Ao longo das quatro décadas que passaram desde a independência das colónias africanas, não raramente o, também variado, olhar de Lisboa divergiu do dos governos desses novos Estados, quer na avaliação dos esforços para a sua reconciliação interna, quer no modo como alguns valores comummente aceites pela comunidade internacional, em matéria político-institucional, neles mereceram observância. Curiosamente, e em tempo mais recente, vimos também emergirem, da parte desses Estados, críticas a determinados aspetos do sistema institucional português.
Às vezes, o tom de algumas dessas apreciações ultrapassa o razoável, roça a ingerência, pode ser lido como desrespeitoso das ordens jurídico-políticas. A linha é muito fina entre aquilo que pode configurar uma legítima observação sobre certas disfunções dos sistemas e um tom crítico que pressupõe a não aceitação dos fundamento da ordem de valores em que eles se apoiam.

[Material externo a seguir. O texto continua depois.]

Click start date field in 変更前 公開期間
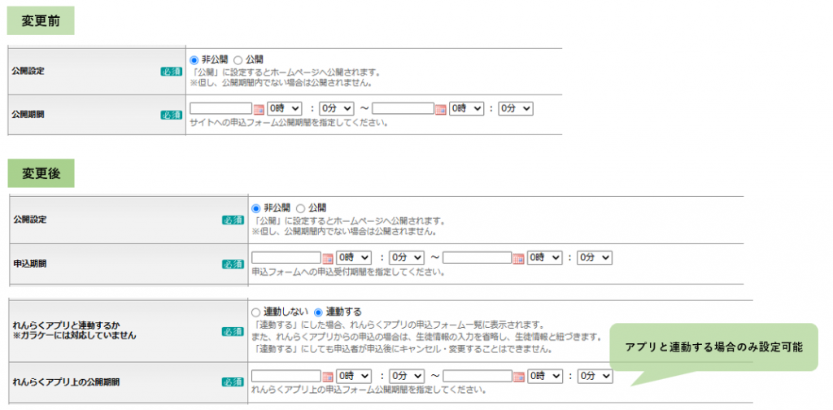Screen dimensions: 833x410 (x=221, y=108)
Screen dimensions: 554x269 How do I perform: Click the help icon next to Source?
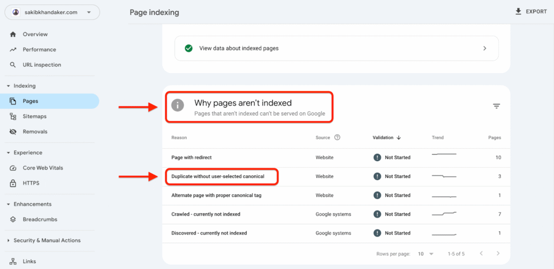point(337,137)
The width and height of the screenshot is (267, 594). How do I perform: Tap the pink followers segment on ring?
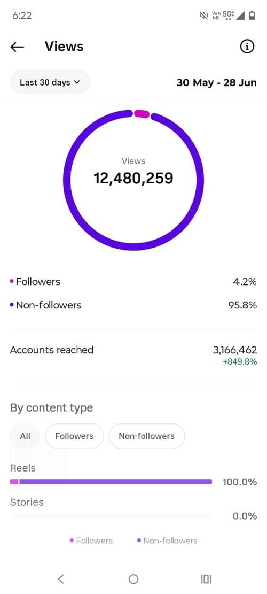[142, 113]
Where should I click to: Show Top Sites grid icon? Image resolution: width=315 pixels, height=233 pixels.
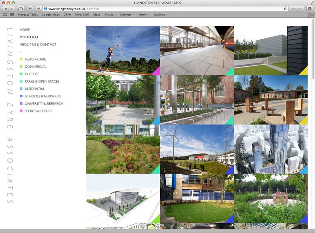[12, 15]
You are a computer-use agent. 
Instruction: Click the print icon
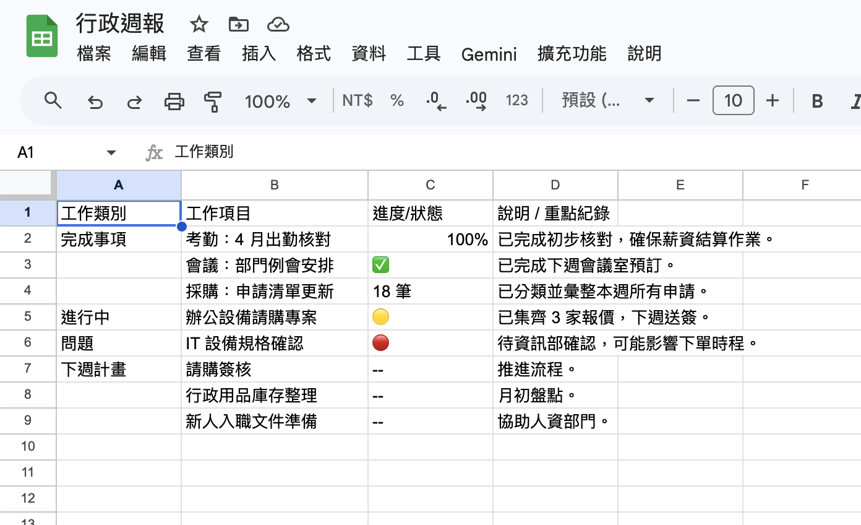[174, 100]
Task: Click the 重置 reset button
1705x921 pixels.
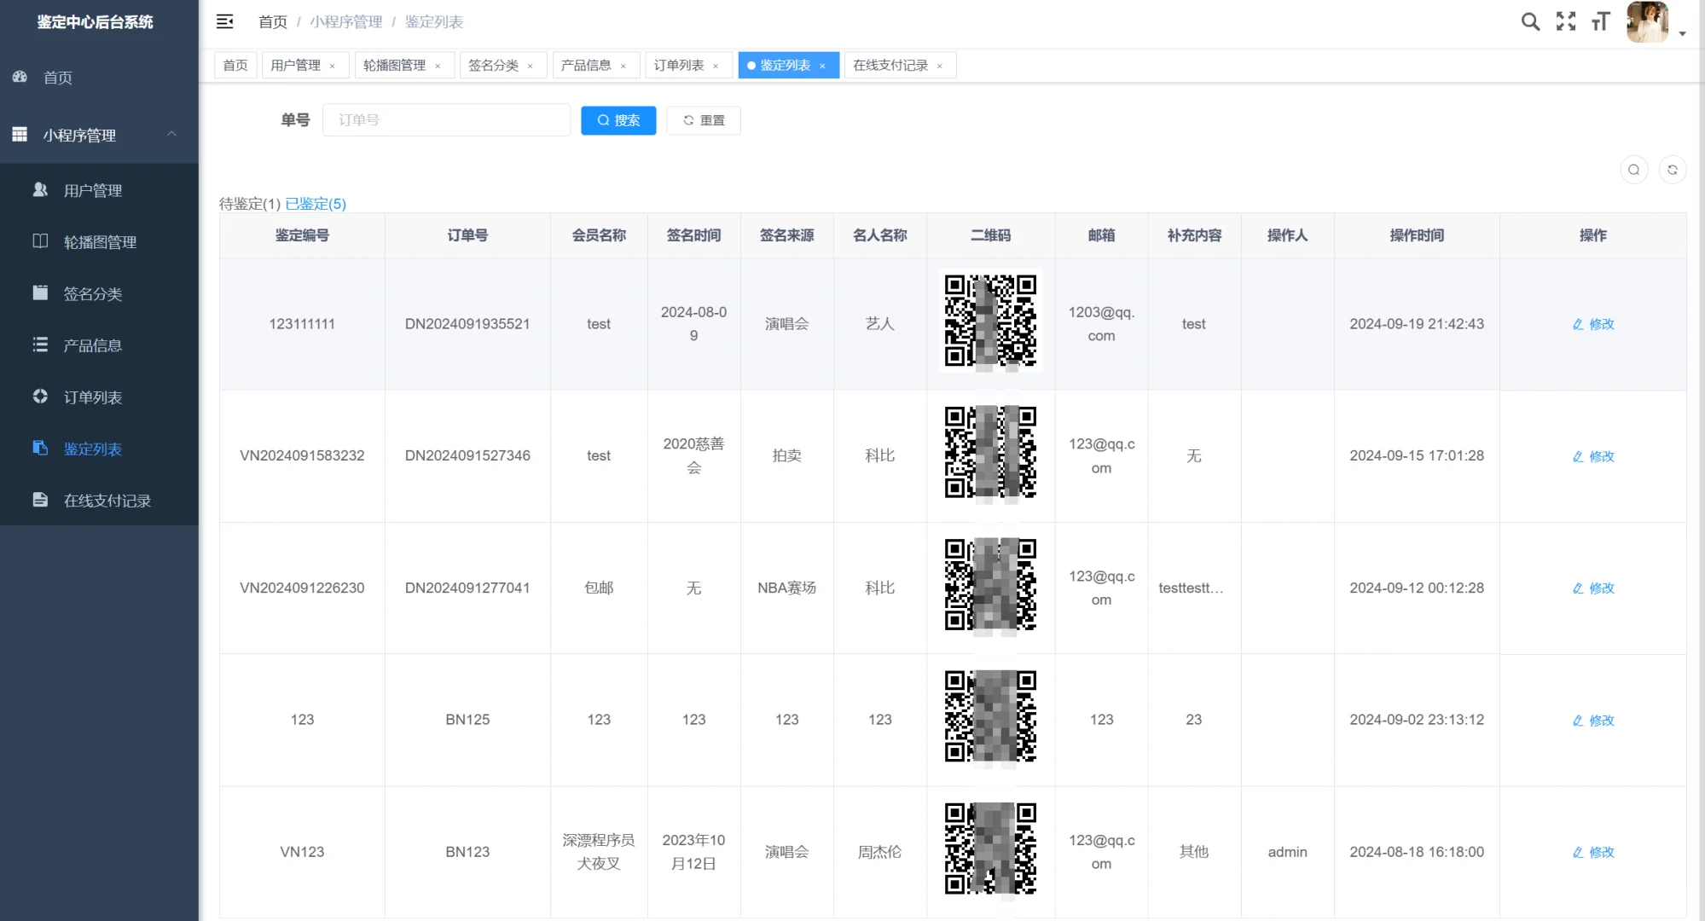Action: 703,120
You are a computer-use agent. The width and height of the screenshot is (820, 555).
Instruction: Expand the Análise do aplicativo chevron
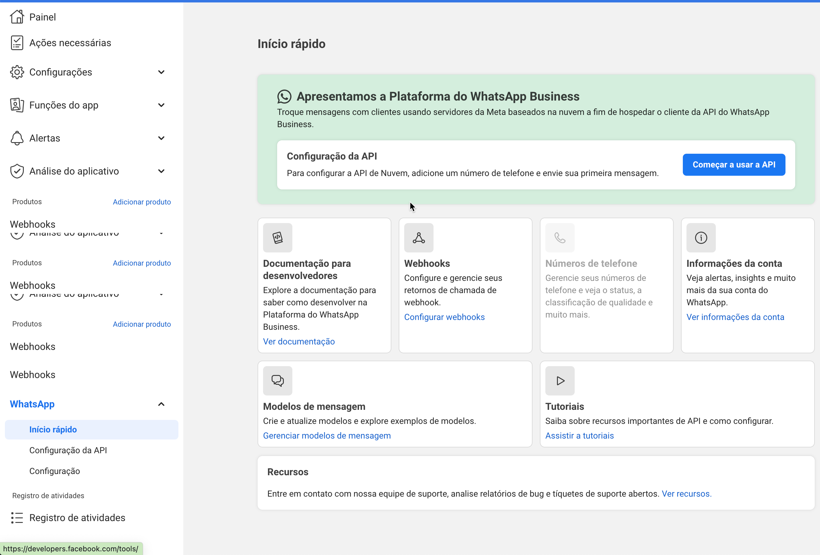click(x=161, y=171)
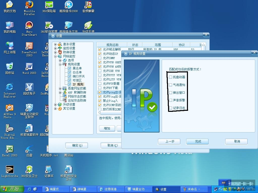Click the 开始 Start button

(12, 189)
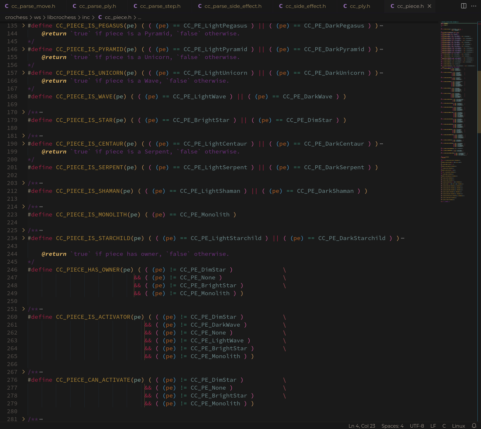Expand the collapsed comment at line 170
The height and width of the screenshot is (429, 481).
pos(23,112)
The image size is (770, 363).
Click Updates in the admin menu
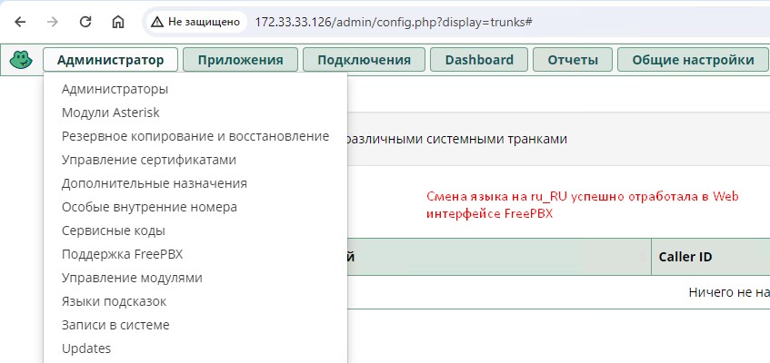86,348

Compete aos agentes políticos manter a serenidade e ver um pouco para além da espuma polémica de alguns dias, de algumas vozes mais excitadas e de alguns títulos de jornais. Cabe às diplomacias, sob a sua orientação, preservar e desenvolver o tecido comum de relações e olhar para ele na perspectiva da História e dos interesses comuns de que se alimenta.